(Task details)
Put the listing below into a two-column CSV headed "instruction" and "action," giving each instruction and its action one row and placing each value in a single quoted field with line breaks replaced by spaces. Leave the pictures out.

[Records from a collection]
· · · · ·
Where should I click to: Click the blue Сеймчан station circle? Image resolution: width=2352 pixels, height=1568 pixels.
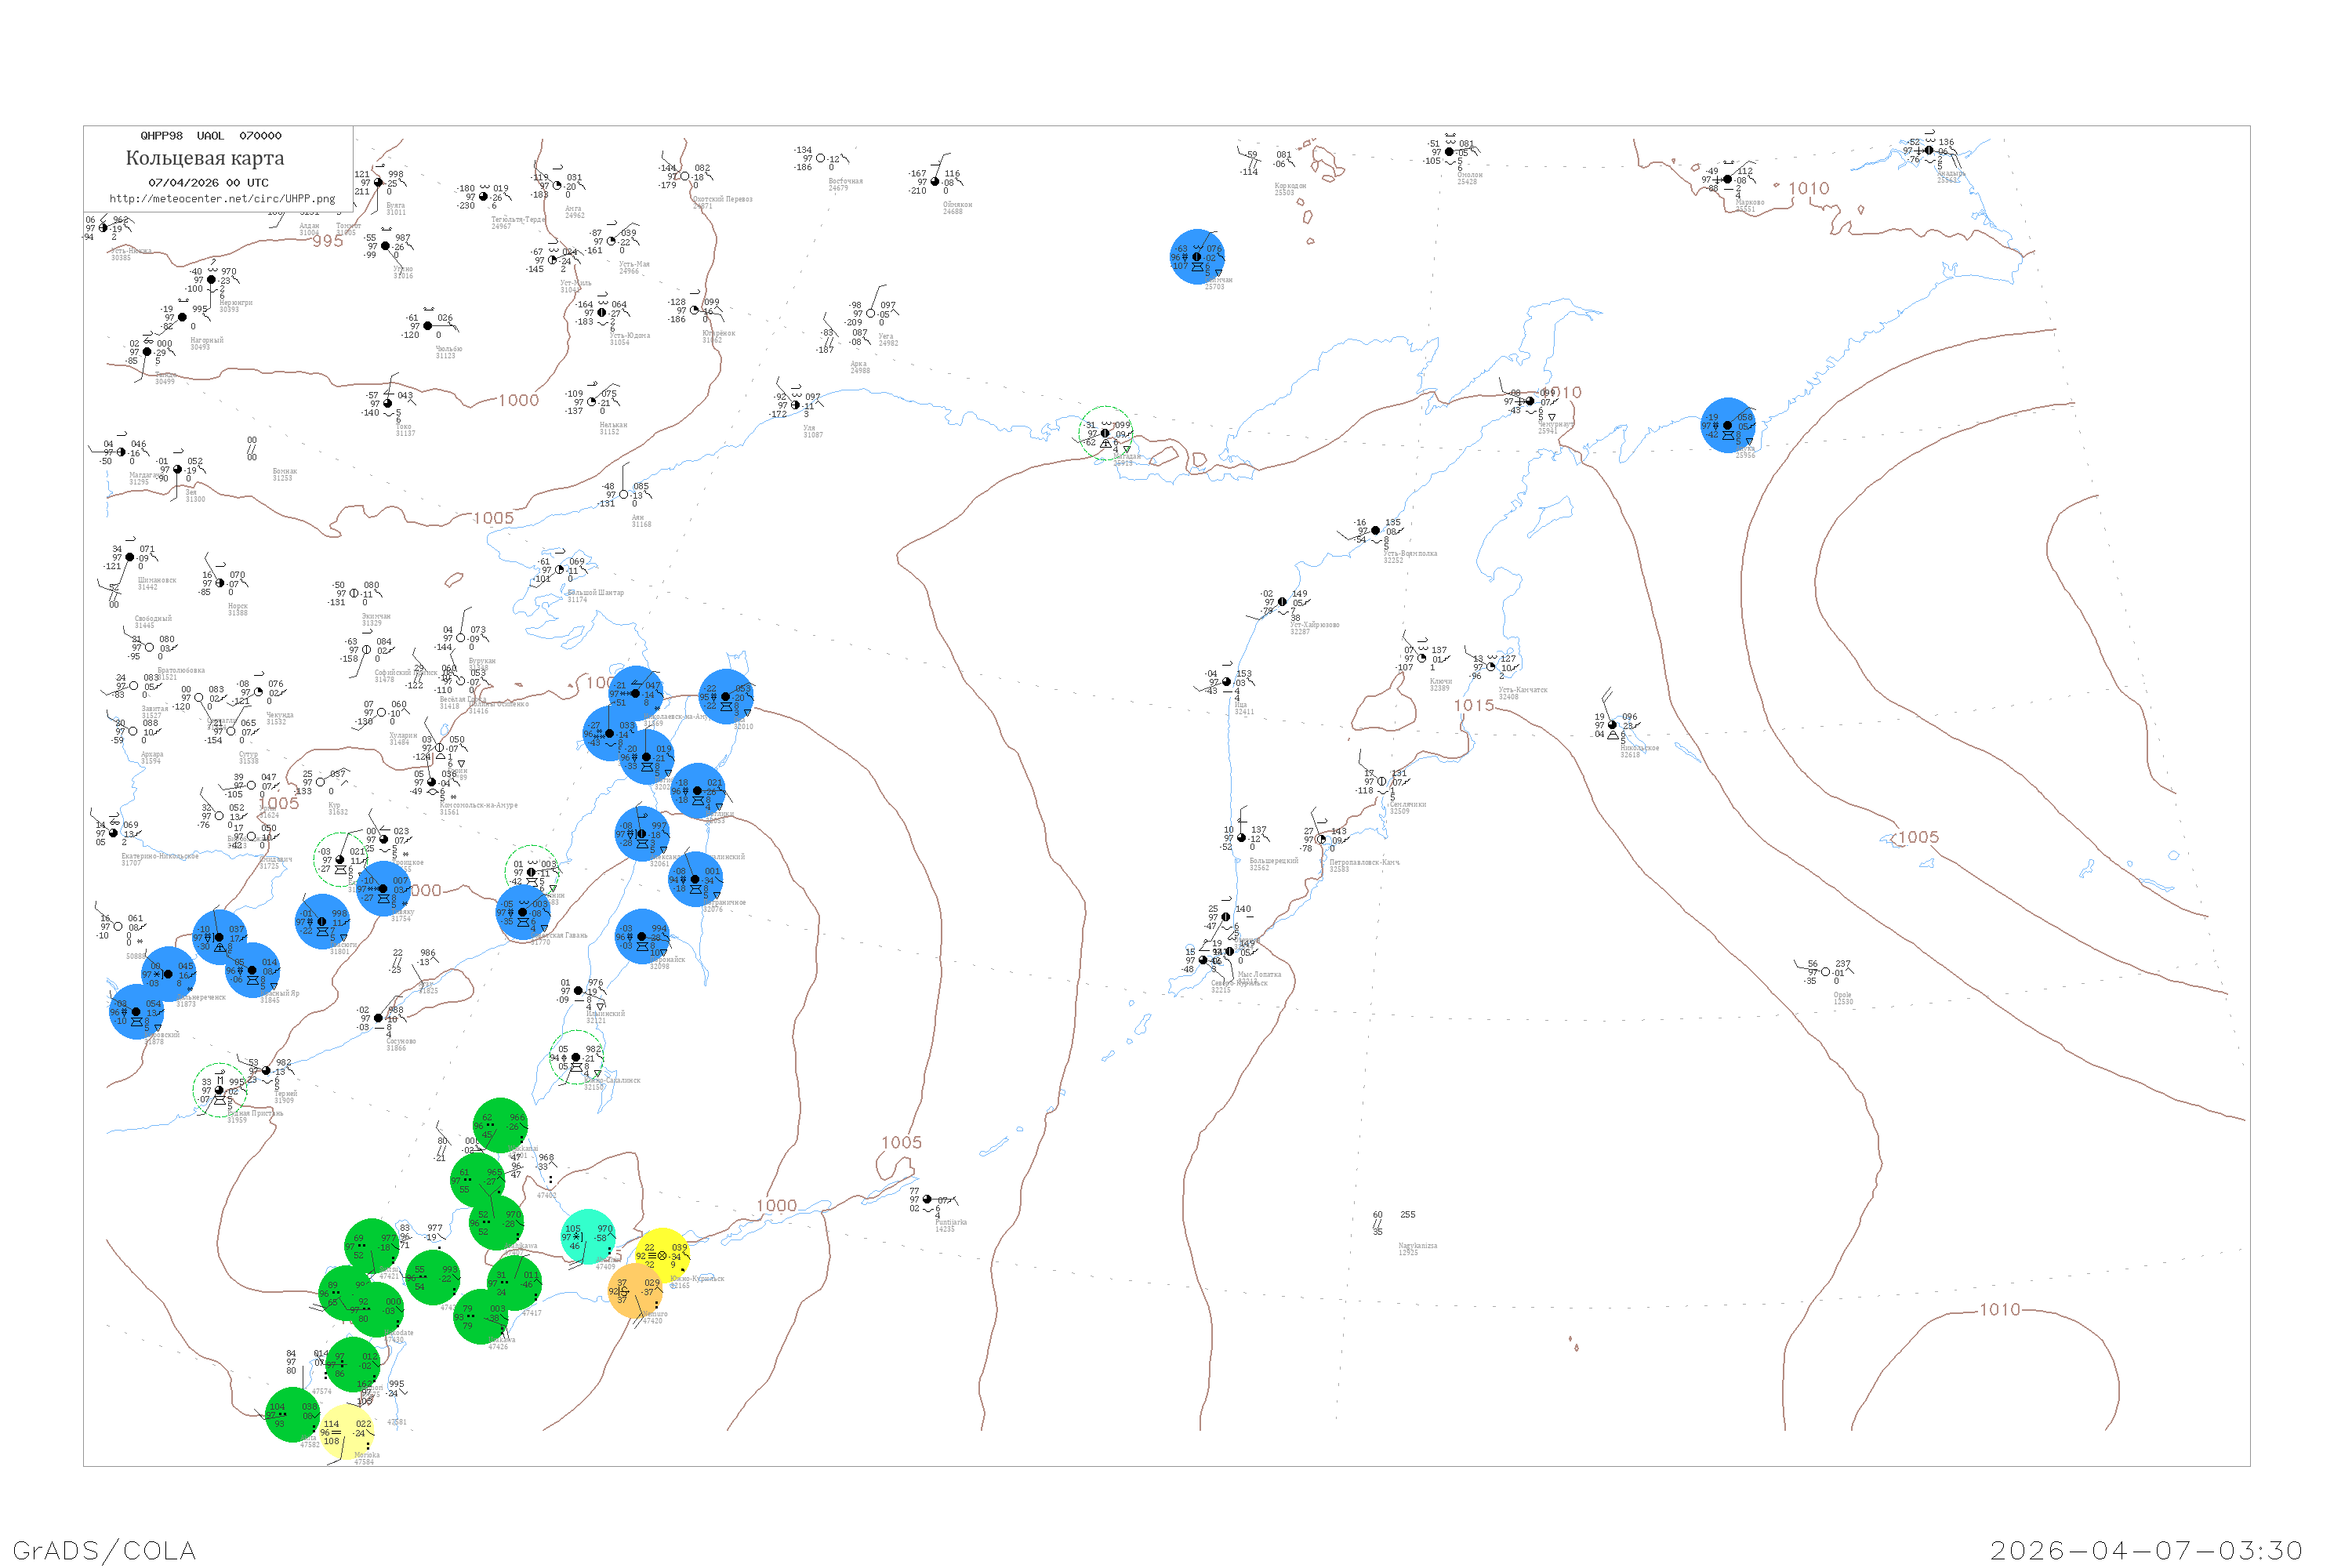click(1197, 257)
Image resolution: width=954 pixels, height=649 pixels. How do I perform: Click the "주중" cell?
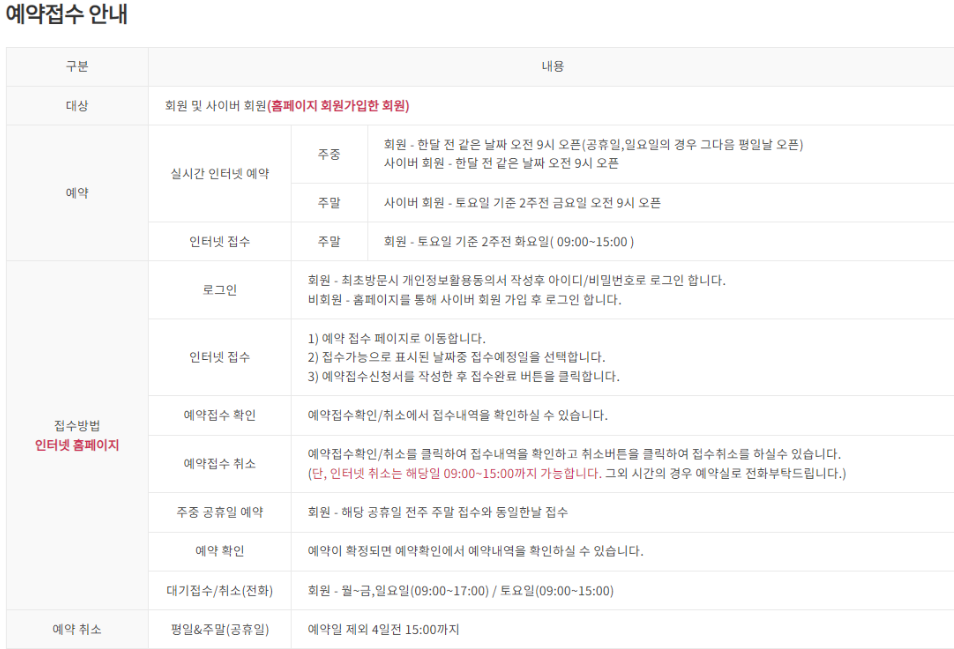tap(329, 154)
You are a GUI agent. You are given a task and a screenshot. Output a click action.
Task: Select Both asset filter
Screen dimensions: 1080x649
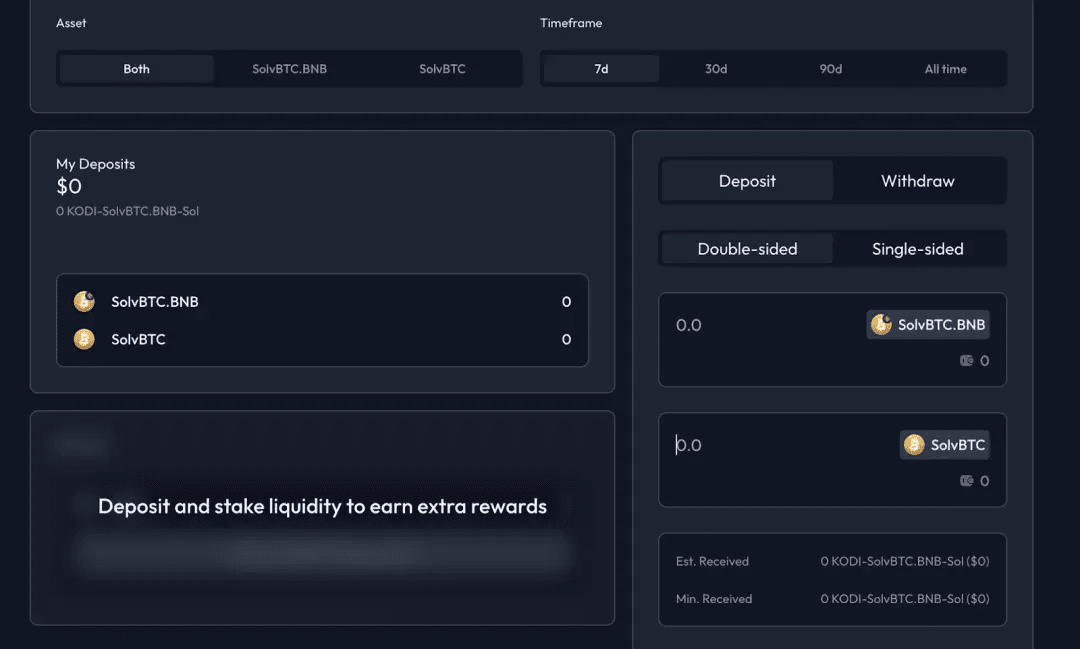pyautogui.click(x=136, y=69)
· · · · ·
(Reply to the exercise)
instruction,action
"Where should I click to: Click the blue Сеймчан station circle? Image resolution: width=2352 pixels, height=1568 pixels.","click(1197, 257)"
"Image resolution: width=954 pixels, height=649 pixels. How do I perform: Click the ""주중"" cell?","tap(329, 154)"
"You are a GUI agent. You are given a task and a screenshot. Output a click action. Task: Select Both asset filter Screen dimensions: 1080x649","pyautogui.click(x=136, y=69)"